Britain’s electric charging network is shorting and slowing sales of the low emission vehicles and the Government’s drive to a greener future.
That’s my opinion after testing one of the best new electric cars, the Genesis GV60, over two long trips in a few days.
With a range of over 230 miles approximately on a full charge that should be enough for most users, but this new car and others are let down by the UK’s charging networks and providers.
For short commutes – we are told the UK average is about 12 miles – the Genesis would have enough reserve for ten days, but look further afield at you might struggle to keep going.
Two years ago I managed a successful 320 miles round trip using just two charging points on the outskirts of busy urban towns but the latest venture was into the unknown by comparison.

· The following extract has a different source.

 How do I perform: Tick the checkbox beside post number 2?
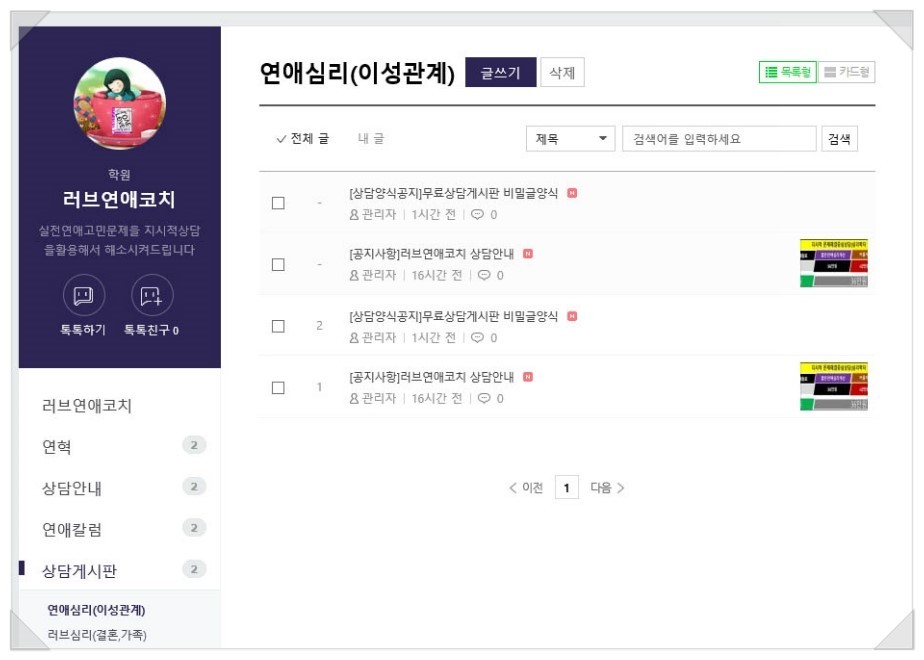[278, 326]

Starting in West Wales and heading to ultimately stop in Romsey, Hampshire we broke our journey at Hungerford, where there were supposed to be public charging points at a few locations, and we could avoid the busy A34 around Newbury. How wrong we were.
Hungerford is home to at least two ghost chargers, well we couldn’t find them in the commuter train car park as suggested in our on-line search site, and the lamp-post chargers in the main street were out of commission due to roadworks.
So we reluctantly headed to Newbury Services and some Gridserve devices, reasonably powerful units inconspicuously placed in the main car park and next to the petrol and diesel filling station. The two devices, each with two types of connector, were occupied and third low power lead trailed to another car between the main devices.
Plainly too few devices for a major north-south road and their design layout on site was very tight for modern cars. Cars were queuing to use them.
So we went on line again and the mapping system sent us through the back streets of Newbury to…. a charging station which did not exist at all but was a private house. How did that happen we wondered?
With the remaining distance dropping by the mile we decided to broaden our search area and found a newly built pub with a very large car park and four chargers, which were all vacant. Good or bad news?
We did wonder why they were empty but we hooked up and went through the registration by phone to use them and then waited, and waited, and waited. We called the Osprey help centre and they informed us the charge was being supplied although not indicated on the device.
A little light non-alcoholic refreshment and an hour later we checked and found it had indeed charged enough for about 50 miles and cost to our credit card.
At least we were heading towards our destination. And more issues.
A check around Romsey revealed a number of charging points with MER network provision in public car parks, where you have to pay a standard parking fee and then connect to the devices. Following their on-box instructions we hooked up and waited, but again nothing happened.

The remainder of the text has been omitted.